Having strong channels, highlight, the importance of significant co-operation to integrate “PLACE”, with channels of distribution and physical distribution, within the organization (Lynagh and Poist, 1984).
In the process of rolling out stores at the speed of lightening, intensely and widely distributing their products they cannibalized and “lost control” on their product offerings which Bunnings kept control and capitalized, by providing selective distribution, for its channel partners.
Poor Employee Satisfaction “Invites” Consumer “Exit”
A “guru” once told me, the 3 mantras for a successful retail business “Location,Location and Location.”

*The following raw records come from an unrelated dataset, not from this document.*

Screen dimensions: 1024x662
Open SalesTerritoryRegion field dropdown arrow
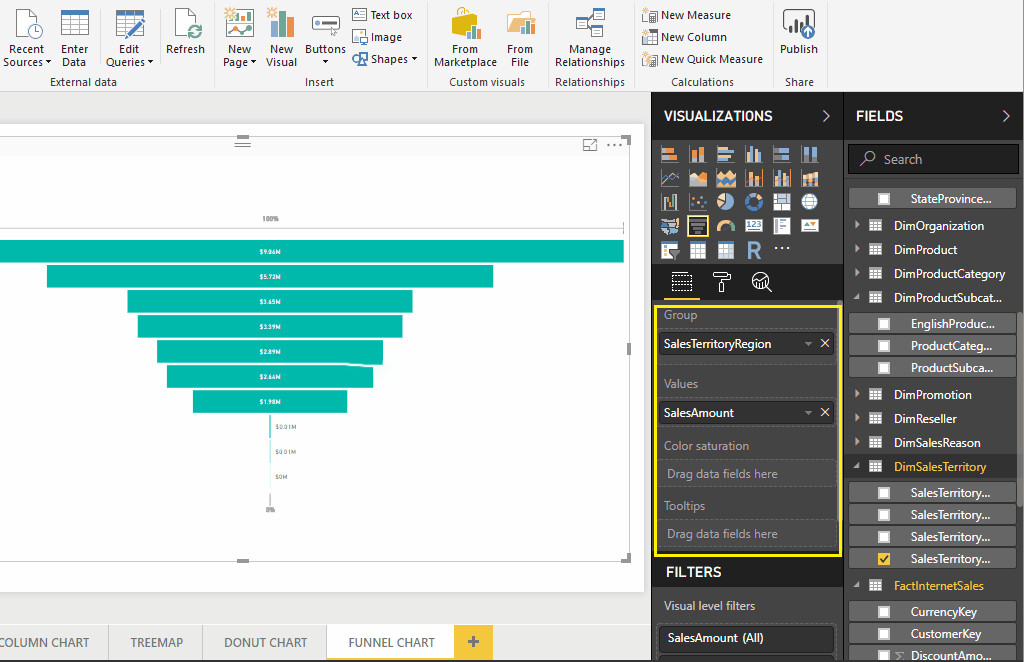click(808, 344)
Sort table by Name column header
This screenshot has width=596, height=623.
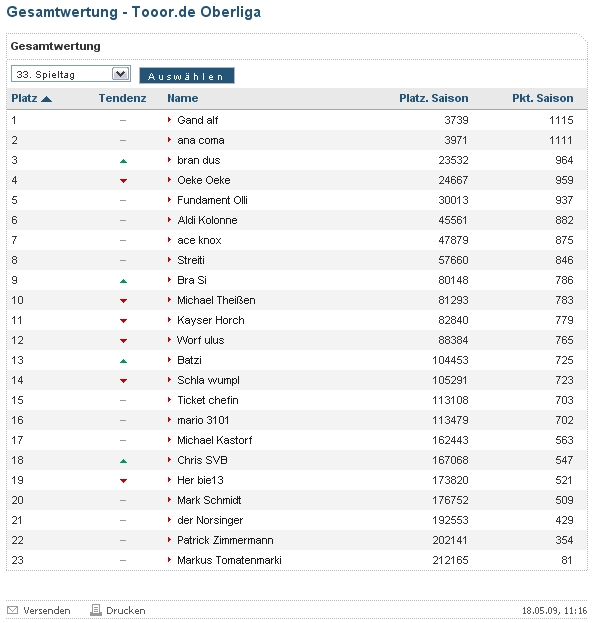coord(182,98)
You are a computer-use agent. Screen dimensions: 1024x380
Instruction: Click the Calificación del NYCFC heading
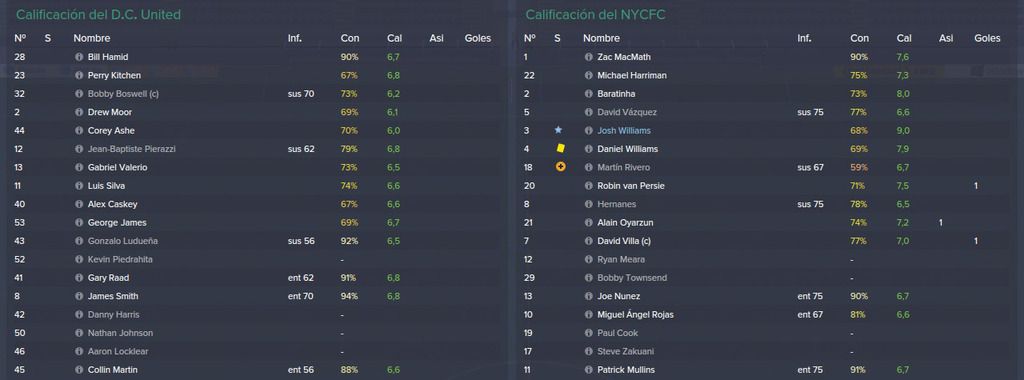click(595, 14)
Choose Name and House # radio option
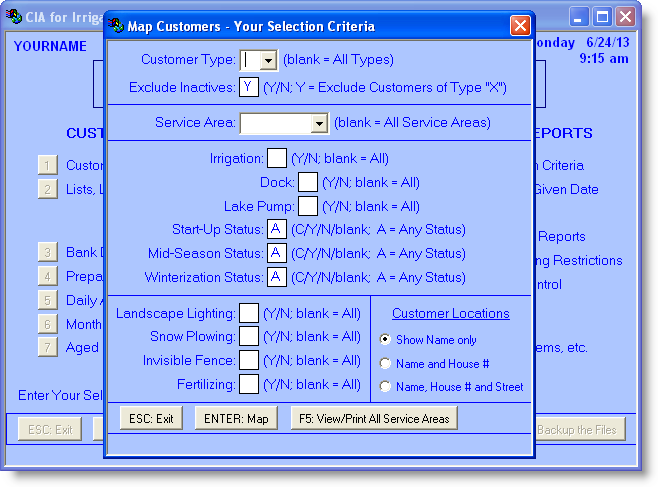 pyautogui.click(x=386, y=363)
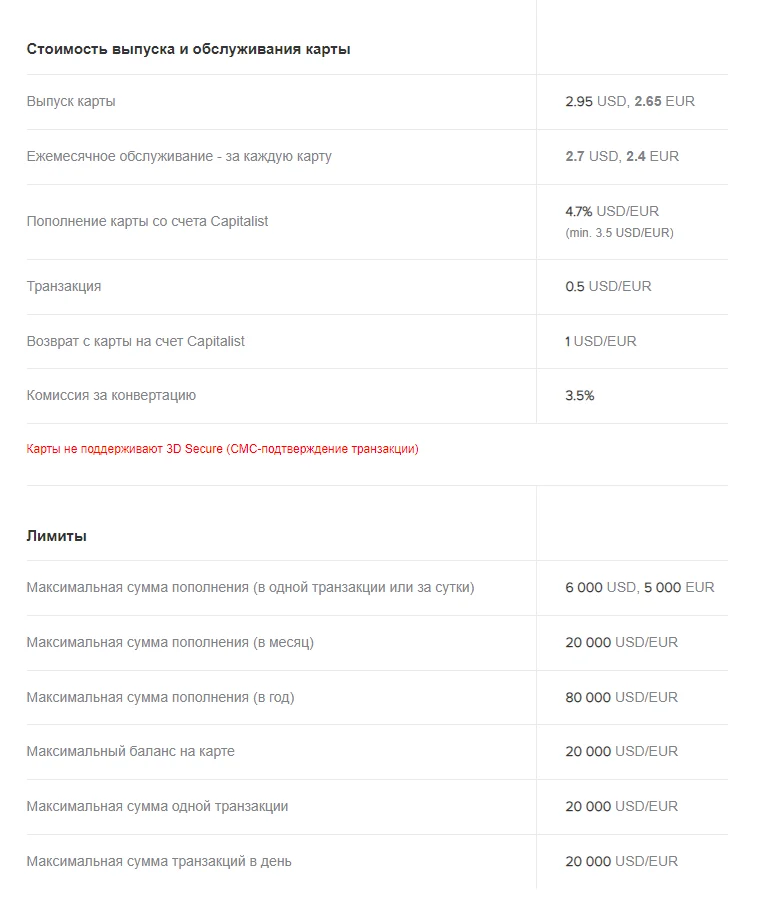Click the 'Стоимость выпуска и обслуживания карты' heading

click(x=188, y=49)
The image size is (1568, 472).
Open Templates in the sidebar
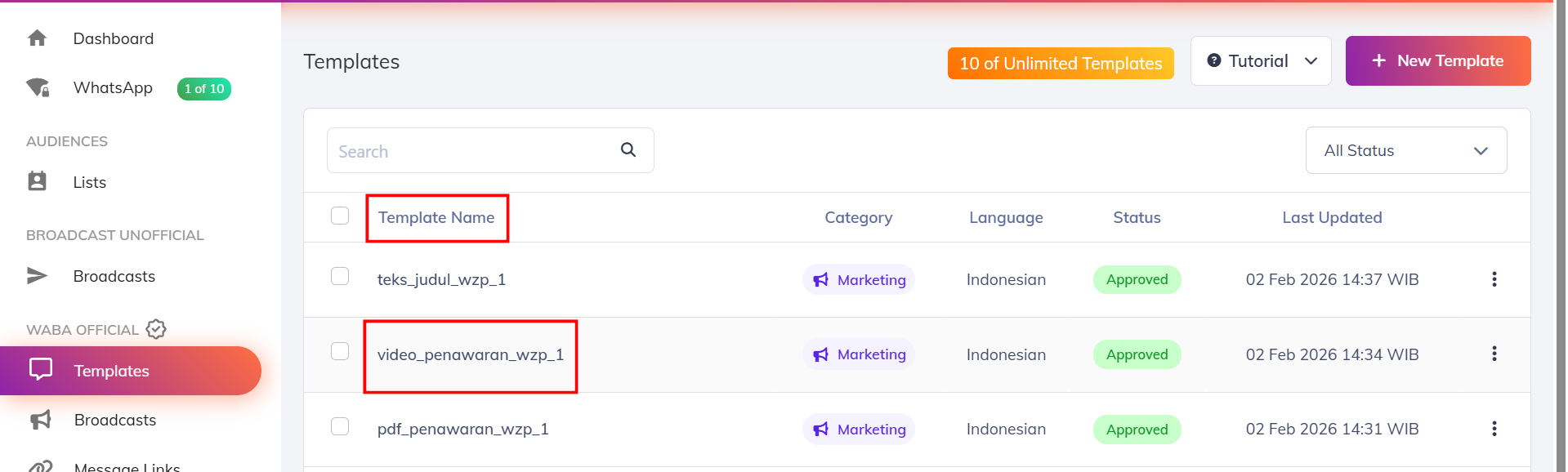pos(112,371)

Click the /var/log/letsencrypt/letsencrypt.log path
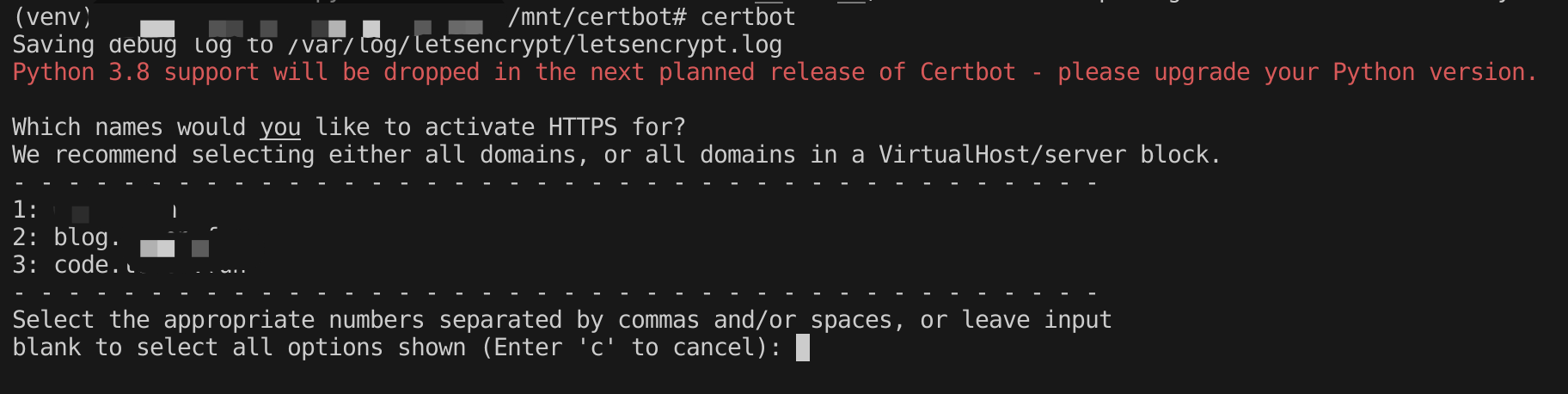(535, 45)
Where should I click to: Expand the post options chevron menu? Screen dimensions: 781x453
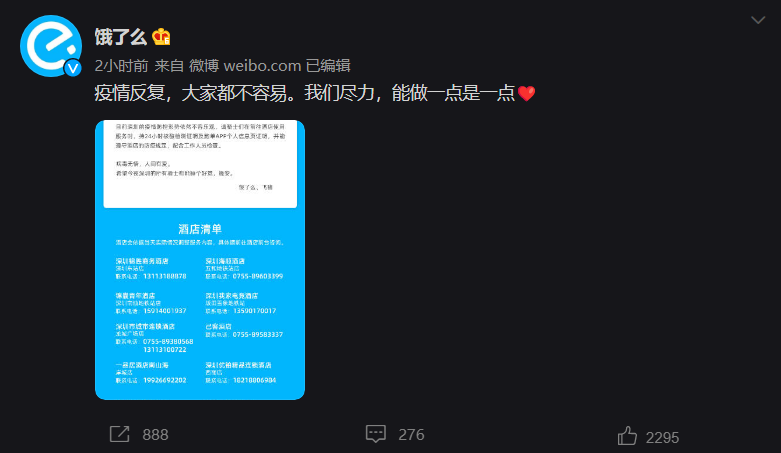tap(758, 20)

“A retailer can choose quality sites, good value sites, or do it fast but no one can do all three at once” – Matt Tyson (MD,Woolworths Home Improvement)
Bunnings had significant “first in” advantage by occupying prime “PLACES” for its store, Masters was left to choose expensive,inferior sites, costlier and rejected by its competitor, with a compromise on the 4th P, a revival seemed very unlikely.
Leveraging on location, which IMC, is more appealing?
WHAT’s AHEAD??- THE INFINITE SHELF!
Crowdsourcing could it be the missing key for DIY Maters?
Drift in technology and re-allocation of supply chain and distribution channels from retail stores to e-commerce, reaching out to consumers has never been easier, “THE MARKETPLACE HAS CHANGED”.
Instead of losing out on their framework and investments, Masters should consider transforming their real estate into warehouses and continue to cater to their loyal customers with an e-commerce objective.
DID I FIND MY BOOMERANG, JUST MIGHT BEFORE THE AIR CLEARS UP ON ITS SHELVES!! AT WOOLWORTHS- MASTERS OF WRONG PLACE,TIME AND CONDITION!!.
Lynagh and Poist (1984) Managing Physical Distribution/Marketing Interface Activities: Cooperation or Conflict? Transportation Journal Vol. 23,No.3 pp.36-43
IACOBUUCI,d. 2014. Marketing Management,Cengage Learning.
Claes Fornell, Forrest V. Morgeson III, & G. Tomas M. Hult (2016) Journal of Marketing Vol. 80 (September 2016), 122–125
Biddle, Ian. The Wesfarmers/Woolworths duopoly war: The Bunnings vs. Masters battle Busidate, Vol. 24, No. 3, Jul 2016: 3-8
O’Grady, S. & Lane, H. (1996) The psychic distance paradox,Journal of International Business Studies,17 (2), 309–333.